ASPI will celebrate its 20th anniversary later this year. This series looks at ASPI’s work since its creation in August 2001.
‘A US decision to invade Iraq would be a clear demonstration that September 11 had changed the boundaries of US policy in fundamental ways, and perhaps even changed the US psyche. The long-term implications for US foreign policy could be profound.’
— Australia’s defence after September 11, ASPI, July 2002
The attacks on New York and Washington transformed US strategic policy. The ‘war on terror’ defined America’s 9/11 decade, swiftly shifting Australia’s understanding of the alliance.
Australia’s shock at the Bali bombings in October 2002 was an echo of what America felt in September 2001. Terrorism suddenly sat at the heart of Canberra’s security thinking.
The US showed its extraordinary military power as it invaded Afghanistan and then Iraq. As a committed ally, Australia played a small role in the taking of Afghanistan and in the ‘coalition of the willing’ in Iraq, earning the status of an occupying power.

_Given instruction A_. When was ASPI created, according to the ASPI excerpt?
_Given instruction B_. Take the ASPI excerpt further, picking up after its final sentence.
The records on this page are separate from the ASPI excerpt.

_Information shown_.
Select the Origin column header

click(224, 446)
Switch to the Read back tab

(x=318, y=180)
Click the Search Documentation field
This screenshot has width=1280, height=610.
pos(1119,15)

_Output A_. August 2001.

_Output B_.
Swift military victory could not be translated into peace. What America would come to lament as ‘forever wars’ were launched. Iraq was ‘the first major geostrategic blunder of the 21st century’, Allan Gyngell told an ASPI conference in 2006.
For Australian strategy, new life was injected into old arguments about defence of the continent versus the military expeditionary tradition—how to balance a regional focus against vital interests in the global system?
In mid-2002, the institute issued ‘a public debate initiative’ titled Australia’s defence after September 11, prepared by Aldo Borgu with Hugh White and ASPI’s other program directors.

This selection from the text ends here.